Single-cell transcriptomics
The heterogeneity of the cellular response to radiation exposure has long been recognized. For instance, variation in the intensity of TP53 antibody staining was observed in different cells within a population exposed to the same radiation dose (MacCallum et al. 2001). Early attempts to look at the radiation transcriptional response at a single cell level also indicated a high degree of cell-to-cell variability (Ponnaiya et al. 2007; Ponnaiya et al. 2013) and suggested within-cell correlation of the expression of genes with common upstream regulatory factors (Shang et al. 2019). However, these studies were limited to the measurement of only one or a small number of genes. More recent advances in both sequencing technology and data analysis have enabled studies in which the transcriptome of individual cells within a sample can be studied, further defining the scope of cellular heterogeneity in the response to radiation (Gao et al. 2021). Such studies have also provided more granular molecular insight into heterogeneous radiation responses, for instance, identifying activation of different signaling pathways in subsets of T-lymphocytes (Moreno-Villanueva et al. 2019), and suggesting novel gene expression changes during the development of radiation resistance during tumor treatment (Wu et al. 2019). Reconstructing cell-type specific radiation signaling networks from single-cell sequencing data has also provided insights into the interplay between radiotherapy and immune cell activity (Formenti et al. 2019).

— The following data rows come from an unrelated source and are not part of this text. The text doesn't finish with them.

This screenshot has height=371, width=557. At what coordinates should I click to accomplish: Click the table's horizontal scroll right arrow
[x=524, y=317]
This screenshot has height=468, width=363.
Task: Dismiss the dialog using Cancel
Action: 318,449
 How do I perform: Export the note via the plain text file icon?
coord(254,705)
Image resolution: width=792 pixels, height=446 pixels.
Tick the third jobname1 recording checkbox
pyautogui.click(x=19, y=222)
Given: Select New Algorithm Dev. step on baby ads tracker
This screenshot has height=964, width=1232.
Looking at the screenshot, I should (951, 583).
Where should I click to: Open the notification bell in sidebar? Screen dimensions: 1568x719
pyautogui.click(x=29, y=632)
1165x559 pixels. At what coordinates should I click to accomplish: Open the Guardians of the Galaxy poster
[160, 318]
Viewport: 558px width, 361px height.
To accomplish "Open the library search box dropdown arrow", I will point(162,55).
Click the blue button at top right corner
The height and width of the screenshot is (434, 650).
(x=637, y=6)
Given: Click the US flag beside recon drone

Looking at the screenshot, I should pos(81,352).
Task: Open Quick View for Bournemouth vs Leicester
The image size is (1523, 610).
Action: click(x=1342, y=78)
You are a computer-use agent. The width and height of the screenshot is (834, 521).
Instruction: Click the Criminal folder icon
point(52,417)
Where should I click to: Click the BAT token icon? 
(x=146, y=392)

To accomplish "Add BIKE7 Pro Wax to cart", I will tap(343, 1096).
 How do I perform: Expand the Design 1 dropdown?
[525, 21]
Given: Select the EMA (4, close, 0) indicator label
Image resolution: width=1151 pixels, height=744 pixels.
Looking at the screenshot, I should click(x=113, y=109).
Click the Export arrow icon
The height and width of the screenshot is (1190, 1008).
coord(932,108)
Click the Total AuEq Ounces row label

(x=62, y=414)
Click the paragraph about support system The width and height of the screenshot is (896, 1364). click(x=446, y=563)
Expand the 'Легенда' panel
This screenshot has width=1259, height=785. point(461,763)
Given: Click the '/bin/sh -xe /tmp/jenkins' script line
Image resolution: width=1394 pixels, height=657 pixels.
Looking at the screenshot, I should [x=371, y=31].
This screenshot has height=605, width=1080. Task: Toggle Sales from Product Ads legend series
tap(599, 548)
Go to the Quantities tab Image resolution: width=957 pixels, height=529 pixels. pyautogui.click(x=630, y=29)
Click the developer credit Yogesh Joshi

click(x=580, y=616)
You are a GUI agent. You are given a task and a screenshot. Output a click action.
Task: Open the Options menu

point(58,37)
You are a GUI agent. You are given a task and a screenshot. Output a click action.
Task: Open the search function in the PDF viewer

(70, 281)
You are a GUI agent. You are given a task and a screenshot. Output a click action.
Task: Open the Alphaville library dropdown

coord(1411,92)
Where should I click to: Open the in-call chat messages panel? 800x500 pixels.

Further technological refinements are enabling true tissue-level systems biology (Moor and Itzkovitz 2017) and deconvolution of the tumor microenvironment (Wang et al. 2021) through retention of spatial information coupled with single-cell resolution transcriptomics (Teves and Won 2020). These spatial transcriptomic techniques have, for example, been applied to bone marrow stem cell niches to study conditions of homeostasis, carcinogenesis, and response to stresses including radiation (Al-Sabah et al. 2020). Spatial and single-cell transcriptomics hold great promise for the development of immunotherapies (Nerurkar et al. 2020; Castellanos-Rueda et al. 2021), and for our understanding of the radiation response of complex tissues, tumors, and interacting cell types. As functional genomic technologies continue to evolve, it seems certain that the field will have an ongoing impact in diverse areas of radiation biology and radiation oncology.
Acknowledgements
The preparation of this manuscript was supported in part by NCI grant no. R01 CA256840 and by the National Institute of Allergy and Infectious Diseases (NIAID) grant no. U19-AI067773 to the Center for High-Throughput Minimally Invasive Radiation Biodosimetry.
Biography
Sally Amundson is an Associate Professor in the Center for Radiological Research at Columbia University Irving Medical Center in New York. She is a member of the National Council on Radiation Protection and Measurements, the Nuclear and Radiation Studies Board of the National Academy of Science, and at the time of writing is serving as Vice President of the Radiation Research Society.
Footnotes
Declaration of interests:
The author reports no conflicts of interest. The author alone is responsible for the content and writing of this paper.